I know the Linux expertise in ML is strong and could use some guidance on a Debian WordPress VM issue. Here's some context on the VM that is having performance issues (almost daily now) during the same time window:
-
Bitnami WordPress instance with NGINX deployed into an e2-micro instance in Google Compute Engine. It uses MariaDB specifically as its database. It's Debian 5.10.205-2. The VM was deployed in the last month or two to migrate to a more current version of the OS from the previous version of the site. We were experiencing all of the problems described below using the former instance of the site before it was migrated. The only migration work that was done was a backup and restore of the images and the database to a new VM with the latest Bitnami WordPress image, and the problem has persisted even after that.
-
Most every morning (with few exceptions) around 5 AM CST there is a spike in disk IO which causes CPU IO wait to spike and sends swap through the roof for 1 - 2 hours minimum. Queue length also goes way up too. The site's behavior when you visit during this time is to eventually throw an NGINX 504 gateway timeout error. The only way to resolve the problem that we have found is to login to the VM via SSH and either reboot it or run the Bitnami service restart command (sudo /opt/bitnami/ctlscript.sh restart). Either of those will return the VM to a working, functional, responsive state until the same time window hits the next day. There seems to be no real difference in the reboot vs. the services restart in terms of keeping the problem at bay other than the reboot might prevent it for the day after you rebooted (but not always). All Bitnami WordPress services seem to be running during the problem window (nothing seems to be failing).
-
If someone were to run iotop during the problem window, they would see the mariadb service as the top culprit as shown below (which seems to indicate something is hitting the database really hard during this time window). Outside of the problem window you don't see IO spikes. The mariabd service may jump up and use 30% IO for a second and then disappear from atop the list. During the problem window you can guarantee mariadb and the php-fpm services (and several instances of them) will be at the top.
-
I've also noticed during the problem window systemd-journal-flush.service shows loaded and failed when you run systemctl. That seems to make sense during a period of high IO and a lot of swap with high CPU IO wait, but I would love insight from others.
-
This site is a website for a podcast and hosts the main feed for the show. The WordPress database itself is tiny (like 10 MB) but has several hundred posts in it. The only other data really stored in WordPress would be small PNG files that get used for featured images. We have at least 3 GB free on the VM's disk at this point.
-
From a plugin standpoint in WordPress we have everything disabled except Akismet, Jetpack, Blubrry PowerPresss, and Updraft Plus. We thought it might be Updraft, but every backup completes in 10 - 11 seconds with no errors. The time for backups is like 6:30 PM CST in the evening, We confirmed that by looking at time stamps of files inside the VM's OS and even tried de-activating Updraft to see if the problem went away (it did not).
-
Outside of the problem window the VM has plenty of free memory when you run free -m and is using little or no swap. The site works great outside of the specific time window.
-
We looked at cron jobs, and nothing seems out of the ordinary. It feels like there is some kind of scheduled task for the database specifically that is causing the problem, but I do not know how to pinpoint it or what queries are being run against the database. I tried installing sar to get some details but apparently have too much rust on my Linux chops (which were minimal) since the days of building and administering Elastix PBXs. There do not seem to be any scheduled scripts, etc. from looking at wp-config.php either.

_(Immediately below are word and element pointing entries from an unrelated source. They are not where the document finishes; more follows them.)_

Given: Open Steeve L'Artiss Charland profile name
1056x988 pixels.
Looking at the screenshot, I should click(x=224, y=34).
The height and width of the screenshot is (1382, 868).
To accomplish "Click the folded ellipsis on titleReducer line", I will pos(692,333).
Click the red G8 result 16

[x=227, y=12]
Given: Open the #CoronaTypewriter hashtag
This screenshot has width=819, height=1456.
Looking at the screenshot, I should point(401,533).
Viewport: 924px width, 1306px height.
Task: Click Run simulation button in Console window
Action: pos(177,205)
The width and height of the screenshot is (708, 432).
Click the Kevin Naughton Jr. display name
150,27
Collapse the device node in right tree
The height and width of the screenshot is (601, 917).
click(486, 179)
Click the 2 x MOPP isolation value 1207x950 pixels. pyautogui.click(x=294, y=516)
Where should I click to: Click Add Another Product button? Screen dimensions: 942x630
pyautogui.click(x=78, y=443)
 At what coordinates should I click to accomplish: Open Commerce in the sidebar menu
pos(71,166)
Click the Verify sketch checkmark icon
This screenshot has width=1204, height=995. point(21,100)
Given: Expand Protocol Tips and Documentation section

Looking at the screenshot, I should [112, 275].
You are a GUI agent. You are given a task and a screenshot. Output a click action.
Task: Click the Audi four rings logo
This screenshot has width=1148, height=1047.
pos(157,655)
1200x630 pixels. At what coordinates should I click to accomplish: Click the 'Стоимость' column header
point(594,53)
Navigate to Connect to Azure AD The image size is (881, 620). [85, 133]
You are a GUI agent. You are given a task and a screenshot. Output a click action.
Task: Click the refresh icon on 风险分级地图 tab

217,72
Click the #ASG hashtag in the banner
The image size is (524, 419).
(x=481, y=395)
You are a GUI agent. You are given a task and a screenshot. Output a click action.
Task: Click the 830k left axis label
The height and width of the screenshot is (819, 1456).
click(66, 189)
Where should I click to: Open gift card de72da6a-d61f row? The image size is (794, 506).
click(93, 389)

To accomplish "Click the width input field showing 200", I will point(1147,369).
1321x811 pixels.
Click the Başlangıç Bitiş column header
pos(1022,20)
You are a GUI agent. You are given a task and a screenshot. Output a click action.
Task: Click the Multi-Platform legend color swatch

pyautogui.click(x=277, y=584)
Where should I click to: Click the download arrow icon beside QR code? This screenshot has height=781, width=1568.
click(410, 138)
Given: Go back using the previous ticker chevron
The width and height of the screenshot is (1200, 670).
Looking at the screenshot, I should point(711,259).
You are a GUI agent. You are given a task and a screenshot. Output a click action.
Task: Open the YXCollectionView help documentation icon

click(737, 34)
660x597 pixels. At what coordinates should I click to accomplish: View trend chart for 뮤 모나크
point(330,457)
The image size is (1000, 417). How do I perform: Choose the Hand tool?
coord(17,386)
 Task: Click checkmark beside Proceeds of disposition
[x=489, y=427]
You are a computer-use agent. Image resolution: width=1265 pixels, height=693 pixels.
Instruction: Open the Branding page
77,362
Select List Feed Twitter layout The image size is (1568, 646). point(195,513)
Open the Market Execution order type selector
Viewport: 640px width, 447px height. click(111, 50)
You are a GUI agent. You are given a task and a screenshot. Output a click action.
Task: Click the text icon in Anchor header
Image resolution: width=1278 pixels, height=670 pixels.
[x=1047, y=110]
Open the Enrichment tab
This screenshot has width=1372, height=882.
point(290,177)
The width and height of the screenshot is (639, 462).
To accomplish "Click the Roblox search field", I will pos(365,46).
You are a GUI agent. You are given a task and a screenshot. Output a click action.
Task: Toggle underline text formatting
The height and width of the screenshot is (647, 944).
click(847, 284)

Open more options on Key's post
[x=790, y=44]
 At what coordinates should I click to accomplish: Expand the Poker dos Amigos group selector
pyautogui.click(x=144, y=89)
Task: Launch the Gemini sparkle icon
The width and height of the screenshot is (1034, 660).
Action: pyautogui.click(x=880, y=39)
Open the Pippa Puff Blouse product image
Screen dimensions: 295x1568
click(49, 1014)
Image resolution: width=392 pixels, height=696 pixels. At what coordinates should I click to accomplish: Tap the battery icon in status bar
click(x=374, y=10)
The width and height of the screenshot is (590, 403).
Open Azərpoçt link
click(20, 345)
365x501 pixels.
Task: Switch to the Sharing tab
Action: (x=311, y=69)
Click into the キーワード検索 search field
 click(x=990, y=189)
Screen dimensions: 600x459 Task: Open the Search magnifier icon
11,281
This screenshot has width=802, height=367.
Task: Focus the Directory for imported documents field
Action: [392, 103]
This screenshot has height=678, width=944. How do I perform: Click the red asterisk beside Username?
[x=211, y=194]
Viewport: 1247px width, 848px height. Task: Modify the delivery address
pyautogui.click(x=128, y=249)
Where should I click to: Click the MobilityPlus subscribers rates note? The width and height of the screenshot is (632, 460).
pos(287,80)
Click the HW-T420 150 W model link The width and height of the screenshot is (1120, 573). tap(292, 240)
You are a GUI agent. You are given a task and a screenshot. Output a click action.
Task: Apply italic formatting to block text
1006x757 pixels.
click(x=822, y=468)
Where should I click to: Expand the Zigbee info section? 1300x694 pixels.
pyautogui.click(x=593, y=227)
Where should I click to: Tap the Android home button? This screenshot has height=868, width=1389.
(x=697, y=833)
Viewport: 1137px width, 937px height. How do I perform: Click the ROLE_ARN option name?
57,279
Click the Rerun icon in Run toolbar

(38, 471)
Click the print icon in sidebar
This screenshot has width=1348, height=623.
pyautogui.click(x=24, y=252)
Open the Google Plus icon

Has anyone here seen an issue like this? If so, does it make any sense why the database would be hit with so much IO during a specific time period like this? By the way, this site isn't getting a crazy amount of traffic either. I looked at Jetpack stats, and it gets anywhere from 5 to 20 or 30 visits in a day. Any guidance is greatly appreciated.
I'll also add that looking at dashboards in Google Compute Engine confirms the time window of issue. The database process seems to show up as top usage of CPU and memory during the problem window.